[Stored entries]
+---+
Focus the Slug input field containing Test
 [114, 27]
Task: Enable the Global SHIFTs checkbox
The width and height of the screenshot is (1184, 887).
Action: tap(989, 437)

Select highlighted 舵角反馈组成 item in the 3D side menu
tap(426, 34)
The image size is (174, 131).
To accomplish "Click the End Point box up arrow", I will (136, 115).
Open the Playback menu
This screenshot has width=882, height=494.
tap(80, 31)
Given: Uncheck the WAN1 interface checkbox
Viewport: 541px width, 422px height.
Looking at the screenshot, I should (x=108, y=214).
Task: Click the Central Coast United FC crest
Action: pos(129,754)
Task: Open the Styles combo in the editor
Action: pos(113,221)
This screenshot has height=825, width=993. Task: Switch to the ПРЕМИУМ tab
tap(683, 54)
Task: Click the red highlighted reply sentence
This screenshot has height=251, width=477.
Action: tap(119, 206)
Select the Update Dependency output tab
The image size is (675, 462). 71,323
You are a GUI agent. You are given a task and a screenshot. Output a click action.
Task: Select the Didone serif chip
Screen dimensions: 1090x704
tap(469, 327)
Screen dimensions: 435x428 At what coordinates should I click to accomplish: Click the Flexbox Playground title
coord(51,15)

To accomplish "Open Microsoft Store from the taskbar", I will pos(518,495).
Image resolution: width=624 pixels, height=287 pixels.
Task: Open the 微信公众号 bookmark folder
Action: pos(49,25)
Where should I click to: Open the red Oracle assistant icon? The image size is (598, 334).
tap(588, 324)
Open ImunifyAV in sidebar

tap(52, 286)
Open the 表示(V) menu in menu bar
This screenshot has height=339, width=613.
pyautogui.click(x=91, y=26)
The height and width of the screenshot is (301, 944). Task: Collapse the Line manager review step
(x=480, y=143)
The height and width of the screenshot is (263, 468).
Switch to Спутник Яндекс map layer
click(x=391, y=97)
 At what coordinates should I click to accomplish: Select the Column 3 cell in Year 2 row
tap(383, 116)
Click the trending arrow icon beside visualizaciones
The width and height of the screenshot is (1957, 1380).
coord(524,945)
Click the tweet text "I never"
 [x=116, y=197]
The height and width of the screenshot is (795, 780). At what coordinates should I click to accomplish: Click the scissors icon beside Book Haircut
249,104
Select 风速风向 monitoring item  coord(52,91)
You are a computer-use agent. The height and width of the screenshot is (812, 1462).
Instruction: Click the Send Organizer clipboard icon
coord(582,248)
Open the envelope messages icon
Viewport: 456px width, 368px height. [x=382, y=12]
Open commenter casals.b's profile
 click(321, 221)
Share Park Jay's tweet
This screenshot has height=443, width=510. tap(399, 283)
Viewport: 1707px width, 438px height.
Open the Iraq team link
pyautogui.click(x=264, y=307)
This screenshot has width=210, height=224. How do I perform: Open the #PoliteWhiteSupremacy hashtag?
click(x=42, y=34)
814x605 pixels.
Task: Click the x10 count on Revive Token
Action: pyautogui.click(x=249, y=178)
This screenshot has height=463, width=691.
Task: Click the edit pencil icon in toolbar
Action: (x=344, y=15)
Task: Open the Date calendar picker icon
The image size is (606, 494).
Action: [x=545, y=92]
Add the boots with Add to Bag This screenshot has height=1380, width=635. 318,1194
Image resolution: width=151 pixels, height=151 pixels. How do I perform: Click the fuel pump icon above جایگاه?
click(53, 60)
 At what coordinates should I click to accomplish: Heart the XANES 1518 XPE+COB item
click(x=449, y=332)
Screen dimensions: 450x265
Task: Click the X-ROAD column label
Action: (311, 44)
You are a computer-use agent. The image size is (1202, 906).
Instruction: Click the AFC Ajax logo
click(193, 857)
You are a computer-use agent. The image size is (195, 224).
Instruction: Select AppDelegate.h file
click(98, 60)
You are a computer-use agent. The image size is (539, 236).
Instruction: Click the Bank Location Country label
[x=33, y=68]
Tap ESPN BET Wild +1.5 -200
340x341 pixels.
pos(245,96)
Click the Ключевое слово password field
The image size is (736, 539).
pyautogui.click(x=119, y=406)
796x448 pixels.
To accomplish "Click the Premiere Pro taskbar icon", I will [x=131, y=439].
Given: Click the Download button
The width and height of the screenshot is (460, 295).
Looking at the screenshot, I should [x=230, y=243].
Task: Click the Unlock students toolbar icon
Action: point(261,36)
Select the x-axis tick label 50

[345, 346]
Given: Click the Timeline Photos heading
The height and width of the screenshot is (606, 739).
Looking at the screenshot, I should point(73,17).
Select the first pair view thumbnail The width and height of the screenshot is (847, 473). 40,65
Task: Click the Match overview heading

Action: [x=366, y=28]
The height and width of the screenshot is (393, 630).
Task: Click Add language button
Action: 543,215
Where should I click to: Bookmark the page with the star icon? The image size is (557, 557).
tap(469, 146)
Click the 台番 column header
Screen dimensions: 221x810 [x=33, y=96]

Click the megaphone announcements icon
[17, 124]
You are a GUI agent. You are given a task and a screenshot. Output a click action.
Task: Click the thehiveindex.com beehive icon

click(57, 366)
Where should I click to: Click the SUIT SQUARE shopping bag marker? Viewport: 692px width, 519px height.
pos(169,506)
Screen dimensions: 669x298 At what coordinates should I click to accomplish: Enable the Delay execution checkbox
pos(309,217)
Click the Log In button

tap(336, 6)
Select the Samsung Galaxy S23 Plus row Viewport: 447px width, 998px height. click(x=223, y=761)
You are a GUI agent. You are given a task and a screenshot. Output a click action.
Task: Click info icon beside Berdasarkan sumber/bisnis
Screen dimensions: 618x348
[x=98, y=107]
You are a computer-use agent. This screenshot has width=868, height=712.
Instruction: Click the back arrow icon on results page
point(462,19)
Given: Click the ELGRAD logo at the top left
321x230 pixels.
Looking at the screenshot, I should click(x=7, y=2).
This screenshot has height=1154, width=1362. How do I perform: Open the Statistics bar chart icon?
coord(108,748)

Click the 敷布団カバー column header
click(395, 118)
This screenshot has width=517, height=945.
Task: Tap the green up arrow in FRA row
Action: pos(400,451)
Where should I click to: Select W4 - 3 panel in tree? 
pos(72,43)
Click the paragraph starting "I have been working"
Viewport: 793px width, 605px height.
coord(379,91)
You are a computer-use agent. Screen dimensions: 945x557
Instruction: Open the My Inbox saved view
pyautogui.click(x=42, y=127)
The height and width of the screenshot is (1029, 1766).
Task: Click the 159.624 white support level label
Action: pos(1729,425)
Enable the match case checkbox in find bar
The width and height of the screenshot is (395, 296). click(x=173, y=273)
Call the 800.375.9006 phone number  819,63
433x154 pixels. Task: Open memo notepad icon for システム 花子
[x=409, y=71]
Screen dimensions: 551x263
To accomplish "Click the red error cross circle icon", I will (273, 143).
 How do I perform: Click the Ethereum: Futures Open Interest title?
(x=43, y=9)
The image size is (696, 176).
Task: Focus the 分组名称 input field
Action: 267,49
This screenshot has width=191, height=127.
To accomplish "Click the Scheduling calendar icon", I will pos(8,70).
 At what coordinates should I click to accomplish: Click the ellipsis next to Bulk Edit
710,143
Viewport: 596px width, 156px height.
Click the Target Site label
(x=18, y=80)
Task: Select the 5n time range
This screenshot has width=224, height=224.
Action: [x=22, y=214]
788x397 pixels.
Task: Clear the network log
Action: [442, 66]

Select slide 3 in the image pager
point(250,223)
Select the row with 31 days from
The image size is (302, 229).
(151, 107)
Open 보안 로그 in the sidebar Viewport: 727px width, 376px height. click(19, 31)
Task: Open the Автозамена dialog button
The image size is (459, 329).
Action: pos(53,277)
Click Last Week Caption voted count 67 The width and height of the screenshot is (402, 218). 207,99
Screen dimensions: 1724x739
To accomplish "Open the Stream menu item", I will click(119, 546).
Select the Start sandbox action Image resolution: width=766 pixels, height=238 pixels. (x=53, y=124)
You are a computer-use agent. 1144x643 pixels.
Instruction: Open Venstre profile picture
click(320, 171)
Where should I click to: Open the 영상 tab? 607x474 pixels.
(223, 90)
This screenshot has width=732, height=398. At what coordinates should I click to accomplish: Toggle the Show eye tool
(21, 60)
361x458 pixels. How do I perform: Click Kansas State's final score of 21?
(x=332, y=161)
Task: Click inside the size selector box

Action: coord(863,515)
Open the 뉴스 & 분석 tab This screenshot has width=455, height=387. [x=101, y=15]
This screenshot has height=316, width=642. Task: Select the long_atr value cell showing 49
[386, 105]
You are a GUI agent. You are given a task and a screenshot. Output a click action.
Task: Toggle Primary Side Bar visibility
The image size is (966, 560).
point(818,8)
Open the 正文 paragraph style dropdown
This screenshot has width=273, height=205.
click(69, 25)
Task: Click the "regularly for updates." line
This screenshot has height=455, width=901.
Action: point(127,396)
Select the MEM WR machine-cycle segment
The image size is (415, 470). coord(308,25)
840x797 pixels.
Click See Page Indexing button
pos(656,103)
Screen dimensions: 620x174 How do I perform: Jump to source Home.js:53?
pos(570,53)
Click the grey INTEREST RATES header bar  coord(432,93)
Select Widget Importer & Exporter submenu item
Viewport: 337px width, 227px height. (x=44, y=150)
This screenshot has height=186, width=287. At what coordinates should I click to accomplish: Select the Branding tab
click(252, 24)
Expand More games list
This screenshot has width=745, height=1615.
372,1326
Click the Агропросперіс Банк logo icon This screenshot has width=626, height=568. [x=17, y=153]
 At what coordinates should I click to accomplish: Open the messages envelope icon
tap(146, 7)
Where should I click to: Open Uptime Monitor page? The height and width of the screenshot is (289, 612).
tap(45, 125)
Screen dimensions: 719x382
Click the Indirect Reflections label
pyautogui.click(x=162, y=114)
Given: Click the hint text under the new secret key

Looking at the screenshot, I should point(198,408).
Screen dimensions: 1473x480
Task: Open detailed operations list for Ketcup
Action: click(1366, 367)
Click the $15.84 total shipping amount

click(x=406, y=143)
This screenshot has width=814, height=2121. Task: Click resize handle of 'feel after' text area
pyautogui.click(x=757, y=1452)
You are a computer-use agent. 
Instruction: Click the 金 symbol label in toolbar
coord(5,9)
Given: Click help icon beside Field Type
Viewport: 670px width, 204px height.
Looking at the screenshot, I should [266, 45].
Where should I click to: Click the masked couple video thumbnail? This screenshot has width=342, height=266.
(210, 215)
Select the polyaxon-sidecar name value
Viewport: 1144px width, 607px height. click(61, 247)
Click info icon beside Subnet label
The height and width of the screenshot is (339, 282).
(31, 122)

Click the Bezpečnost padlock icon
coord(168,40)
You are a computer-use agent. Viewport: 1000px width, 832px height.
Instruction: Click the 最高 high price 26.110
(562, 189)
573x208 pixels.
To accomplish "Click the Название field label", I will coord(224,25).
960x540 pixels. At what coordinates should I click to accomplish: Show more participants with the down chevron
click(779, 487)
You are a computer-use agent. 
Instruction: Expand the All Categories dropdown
+---+
#### [TASK INSTRUCTIONS]
Show the lines of the entries that include the string "dropdown", copying each in full.

#### [EXERCISE SOLUTION]
Open the 正文 paragraph style dropdown
Instruction: Expand the All Categories dropdown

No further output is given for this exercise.